O ato de analisar sempre se estendeu para fora dos domínios restritos do verbal. E, nesse campo aberto, compor é analisar. Analisar não significa necessariamente se deter sobre uma única obra, ou um conjunto de obras de um autor qualquer. Analisar significa também percorrer as entranhas dos objetos sonoros que estamos trabalhando no ato de composição - modos de encadeamento, de transformação, de justaposição, de contraposição. Esse ato implica também em perceber as relações do material em uso com o mundo sonoro que o rodeia: outras músicas que já o utilizaram, referências históricas, referências culturais, recordações... Em suma perceber o quão pequeno somos dentro deste micro-cosmos que é uma ‘poeira sonora’17.

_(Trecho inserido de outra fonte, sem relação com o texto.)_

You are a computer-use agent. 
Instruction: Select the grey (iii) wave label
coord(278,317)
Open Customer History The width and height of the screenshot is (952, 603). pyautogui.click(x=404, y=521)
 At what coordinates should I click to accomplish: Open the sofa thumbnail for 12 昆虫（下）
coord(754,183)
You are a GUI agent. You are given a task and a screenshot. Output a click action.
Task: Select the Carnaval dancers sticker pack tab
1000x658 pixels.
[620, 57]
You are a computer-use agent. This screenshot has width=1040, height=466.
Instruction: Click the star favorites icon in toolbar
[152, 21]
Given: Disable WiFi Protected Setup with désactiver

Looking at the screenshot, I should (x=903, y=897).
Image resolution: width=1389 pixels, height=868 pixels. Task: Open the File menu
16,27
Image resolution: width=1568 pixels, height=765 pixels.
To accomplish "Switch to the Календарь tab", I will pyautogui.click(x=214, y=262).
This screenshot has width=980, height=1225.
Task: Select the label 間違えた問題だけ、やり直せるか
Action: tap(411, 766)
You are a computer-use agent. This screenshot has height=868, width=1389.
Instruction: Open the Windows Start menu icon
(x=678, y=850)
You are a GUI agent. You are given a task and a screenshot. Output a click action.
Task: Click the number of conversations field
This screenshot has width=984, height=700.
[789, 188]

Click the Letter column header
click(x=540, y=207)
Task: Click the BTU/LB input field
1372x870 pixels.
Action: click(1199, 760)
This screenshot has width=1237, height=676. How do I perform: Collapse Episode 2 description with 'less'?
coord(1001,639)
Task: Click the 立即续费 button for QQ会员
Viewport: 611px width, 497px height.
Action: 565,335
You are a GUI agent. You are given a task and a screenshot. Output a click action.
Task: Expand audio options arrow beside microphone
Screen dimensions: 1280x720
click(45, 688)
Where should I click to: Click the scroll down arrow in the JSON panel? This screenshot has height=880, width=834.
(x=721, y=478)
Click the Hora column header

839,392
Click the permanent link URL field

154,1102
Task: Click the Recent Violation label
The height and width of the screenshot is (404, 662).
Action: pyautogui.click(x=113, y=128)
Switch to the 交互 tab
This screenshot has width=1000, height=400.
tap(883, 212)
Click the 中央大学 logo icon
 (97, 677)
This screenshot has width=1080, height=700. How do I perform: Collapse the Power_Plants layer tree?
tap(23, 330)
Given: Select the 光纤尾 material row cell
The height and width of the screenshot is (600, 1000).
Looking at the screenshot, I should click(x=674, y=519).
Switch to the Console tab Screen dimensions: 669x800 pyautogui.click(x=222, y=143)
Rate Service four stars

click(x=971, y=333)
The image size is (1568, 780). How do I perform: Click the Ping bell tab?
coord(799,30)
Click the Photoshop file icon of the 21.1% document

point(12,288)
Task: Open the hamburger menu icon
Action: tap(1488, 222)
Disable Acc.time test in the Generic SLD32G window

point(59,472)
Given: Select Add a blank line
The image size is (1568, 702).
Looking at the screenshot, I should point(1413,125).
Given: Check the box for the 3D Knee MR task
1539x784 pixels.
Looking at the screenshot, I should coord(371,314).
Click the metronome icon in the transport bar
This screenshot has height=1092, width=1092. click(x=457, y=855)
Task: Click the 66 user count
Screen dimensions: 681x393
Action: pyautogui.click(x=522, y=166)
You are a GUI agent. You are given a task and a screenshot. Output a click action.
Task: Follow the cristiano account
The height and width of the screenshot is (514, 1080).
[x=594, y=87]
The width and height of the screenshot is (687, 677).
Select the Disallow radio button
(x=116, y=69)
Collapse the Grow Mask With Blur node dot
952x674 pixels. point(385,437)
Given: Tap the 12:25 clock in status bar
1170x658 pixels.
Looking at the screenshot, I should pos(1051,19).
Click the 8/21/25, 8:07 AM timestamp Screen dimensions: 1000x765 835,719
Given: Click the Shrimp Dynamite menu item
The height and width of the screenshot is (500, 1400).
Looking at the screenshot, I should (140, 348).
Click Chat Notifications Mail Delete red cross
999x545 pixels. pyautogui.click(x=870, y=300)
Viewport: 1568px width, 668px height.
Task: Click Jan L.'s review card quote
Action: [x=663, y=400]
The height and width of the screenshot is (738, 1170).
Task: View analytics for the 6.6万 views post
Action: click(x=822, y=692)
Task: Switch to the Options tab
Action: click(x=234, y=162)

“Compor é analisar!” escreveu Ferraz. Se se pensar dessa maneira, não haveria também a possibilidade de uma inversão de direção? Não seria possível analisar uma peça valendo-se da composição? 17

Silvio Ferraz em entrevista a C. Kater: Cf. Carlos Kater (ed.): Cadernos de Estudo - Análise Musical, Nº6/7, Fevereiro de 1994. Disponível em http://www.atravez.org.br/ceam_6_7/encontro.htm (10/01/12).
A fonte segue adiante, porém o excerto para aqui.